In this assignment, your primary goal is simple - implement the minimum edit distance algorithm. The pseudocode for this algorithm is given in Figure 2.17 on page 24 of Chapter 2 of SLP.
The skeleton code for this assignment is available at http://faculty.wcas.northwestern.edu/robvoigt/courses/2024_winter/ling334/assignments/a1.zip.
In this code the min_edit_distance
function is defined for you, as well as del_cost
, ins_cost
, and sub_cost
functions you should use. The costs are currently defined as the Levenshtein distances given in the book. Note that the sub_cost
function requires you to pass in two characters to compare - presently this returns 0 if the characters are the same, and 2 otherwise.
There is a small interface given as well so you can test your program by running:
python edit_distance.py word1 word2
and it will print to the console what your program calculates as the edit distance between the two words you provide.
As I said in class, for this and all future assignments, we require you to submit your assignment on Quest, and require that it runs there.

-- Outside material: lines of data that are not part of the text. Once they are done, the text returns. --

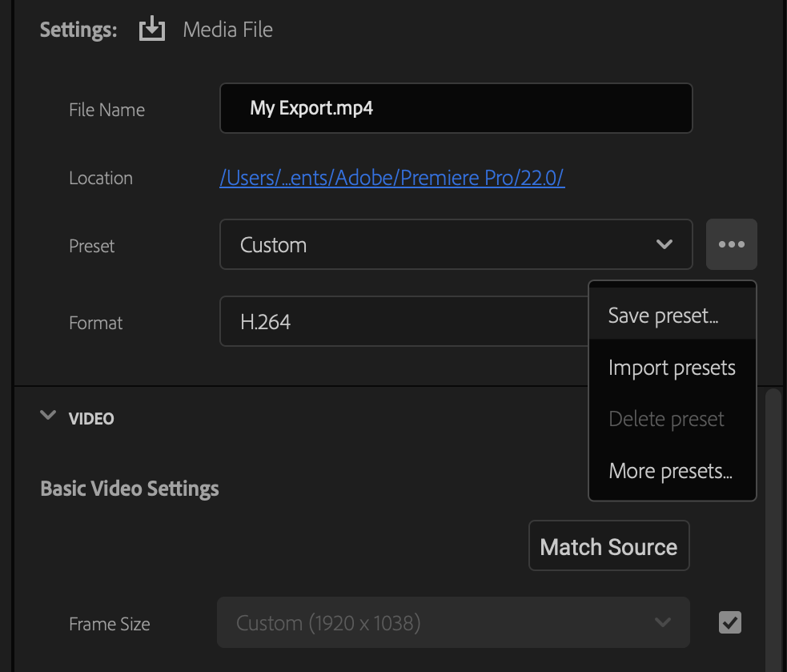Click the Media File export icon
Image resolution: width=787 pixels, height=672 pixels.
coord(151,30)

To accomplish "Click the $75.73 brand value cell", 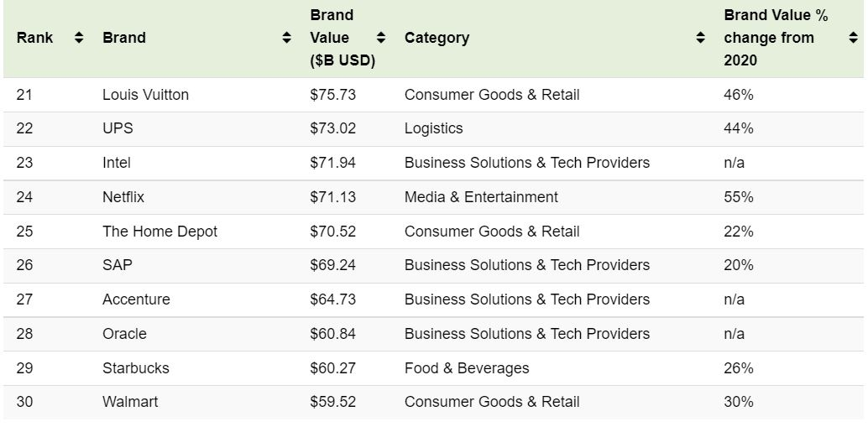I will (332, 95).
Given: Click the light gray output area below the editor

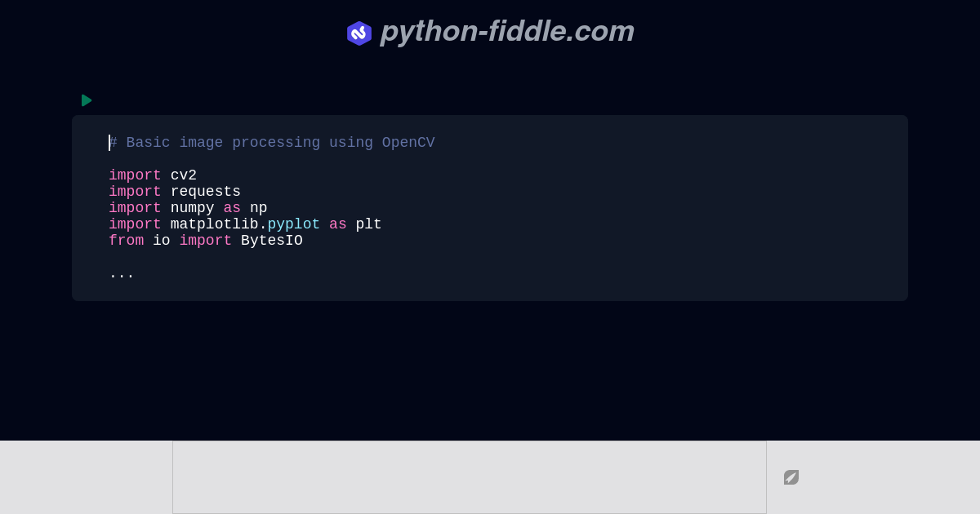Looking at the screenshot, I should pyautogui.click(x=470, y=476).

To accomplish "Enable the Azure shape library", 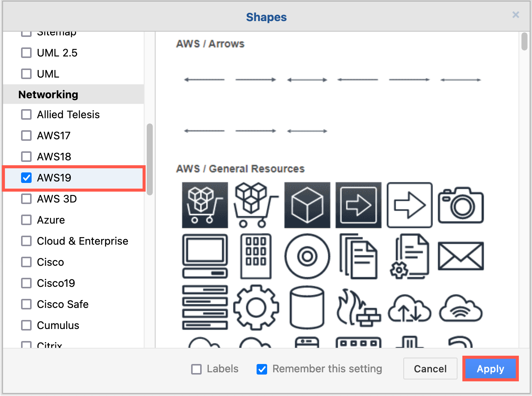I will coord(26,220).
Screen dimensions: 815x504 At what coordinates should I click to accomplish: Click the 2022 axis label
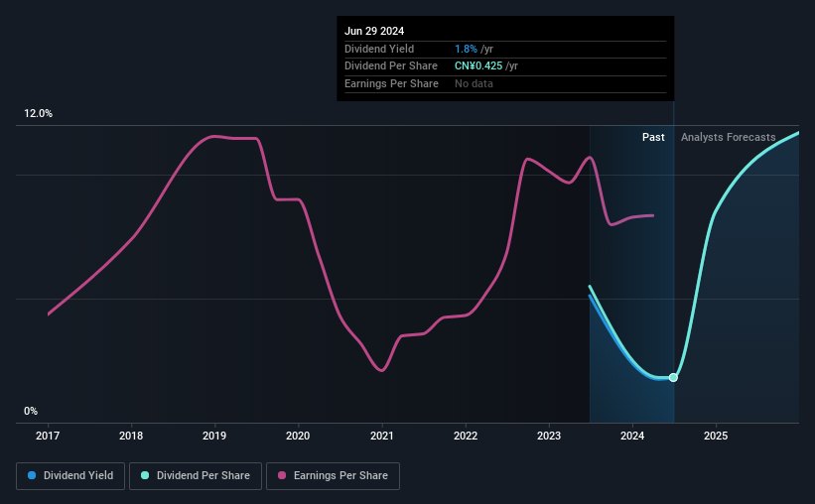(466, 436)
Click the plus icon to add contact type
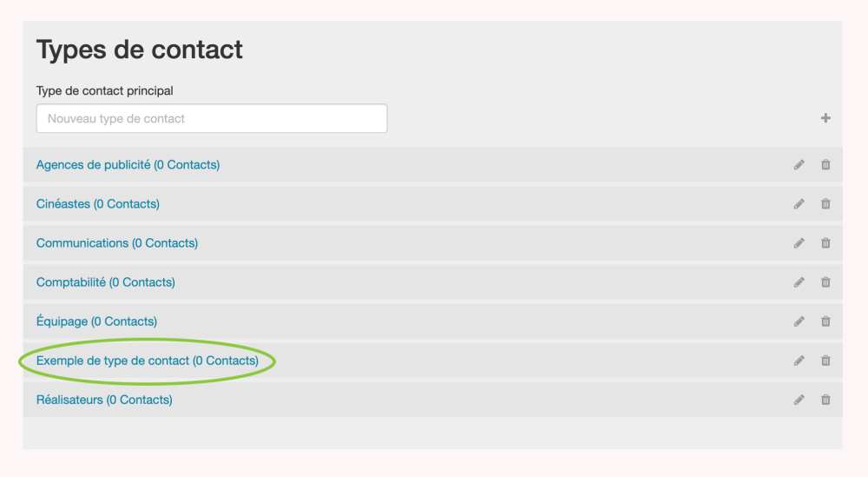The height and width of the screenshot is (477, 868). coord(825,118)
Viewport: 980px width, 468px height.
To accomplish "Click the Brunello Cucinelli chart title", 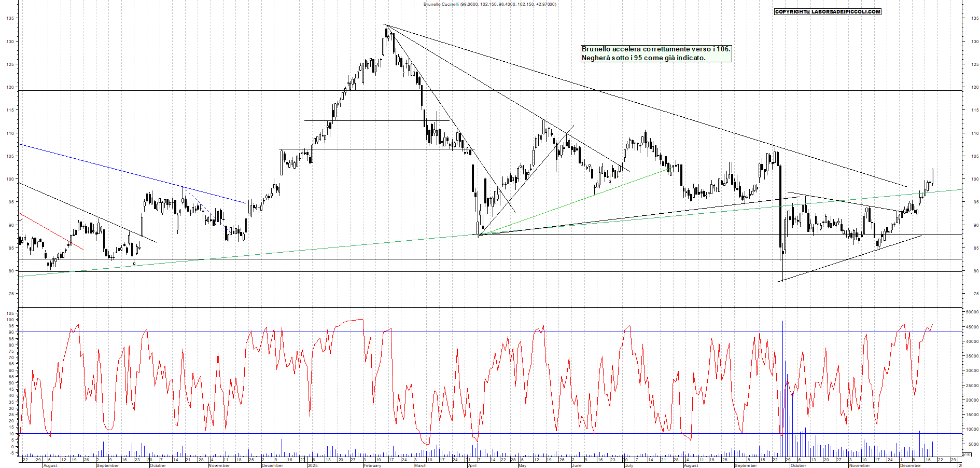I will point(489,4).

Make sure your permissions and python version are set properly as in a0, specifically with these lines in your .bashrc
:
umask 002
module load python/anaconda3.6
As usual, make an a1
subdirectory in your user folder in our course directory. E.g., the assignment should live in:
/projects/e31408/users/your_netid/a1
And then you can wget
the assignment:
wget http://faculty.wcas.northwestern.edu/robvoigt/courses/2024_winter/ling334/assignments/a1.zip
unzip a1.zip
The autograder will run your min_edit_distance
function on a few pre-defined solutions to check its accuracy. To check this for yourself, run the following command on Quest while in the directory with your edit_distance.py
file:
python /projects/e31408/autograders/a1.py
At a minimum, your assignment should run and pass all tests using this autograder before you submit!
If this was quick or easy for you and you're ready for more of a challenge, here are some additional things to explore!
When implementing any of these, please leave your working min_edit_distance
function intact, and perhaps copy-paste it to a new function or new script to be modified, so the autograder still works. I suggest doing cp edit_distance.py edit_distance_ext.py
once your initial function works, and editing the _ext.py
file instead of the original.
Print a table. In figure 2.18, the book shows a very helpful table of all the sub-problems that are solved along the way as part of the edit distance calculation. Implement an edit distance function which prints out to the console a table that looks like this. I actually recommend this extension for everyone as a sanity check to look at your outputs. (Hint: In Python 3, the print
function has an end
argument which determines what comes after the string that's printed - the default is a newline, but in this case it might be useful to do something like print(char, end='\t')
.
Backtrace and alignment. Augment your edit distance function to also record the backtrace as described in the book. Use this backtrace to print an alignment between the strings (like Figure 2.14) or a path between them (like Figure 2.16). This is also a very useful exercise, because it requires you to understand precisely what each cell in the table actually means.
Adjacency costs. The costs in this calculation are ultimately arbitrary decisions we get to make. Try modifying the cost functions to calculate a more intelligent version of edit distance that could be applicable to the task of spelling correction, or at least that could better handle messy web text. There are a few ways to do this. One could be to say that the substitution cost for hitting an adjacent key is lower than the cost of hitting a non-adjacent key. Assuming a QWERTY keyboard, there's some data on key adjacency here.
Spelling error costs. Another, more complicated way to modify the costs could be to look at real spelling mistakes. There are some corpora of spelling errors here. So for instance, you could look at this corpus of spelling errors in Wikipedia, and say that the cost of an error is inversely proportional to how many examples we see containing that error. This would require also implementing a backtrace, because you would want to run each example through your plain edit distance, determine via alignment and record which characters were inserted/deleted/substituted, and then create new costs proportional to these real-world instances. For example, you might see that "currently" is misspelled as "currenly"; this is one example of a real-world deletion of "t". Alternatively, you could make direct use of the error matrices from the relevant readings paper on spelling correction (Kernighan et al. 1990), which are available in this repository.
More dynamic programming. If you want to really go wild here, you could implement one of the other dynamic programming algorithms used in computational linguistics, such as the HMM decoder (SLP Chapter 8) or the CYK syntactic parser (SLP Chapter 17). This would be a lot of work with lots of moving parts; also something to think about for your final project if you're interested in the idea.
Read and report. Read some of the resources in the relevant readings section for this week on the syllabus, or find something else that seems relevant and interesting to you, for instance on Google Scholar or in the ACL Anthology. This can be an academic paper or book chapter but can also be more broad - blogs and articles are fine too. Then make a short post on Ed (or contribute to an existing one) sharing a bit about what you learned and why it was interesting (or not).
And as usual, whatever else you can dream up is also welcome!
To officially submit your assignment, please flip the complete
variable to True
!
As always, if it has to be late, edit the expected_completion_date
.
Lastly, if you did any extensions, flip extensions
to True
and please briefly explain what you did and where we should look to check out your work in the extensions_description
variable.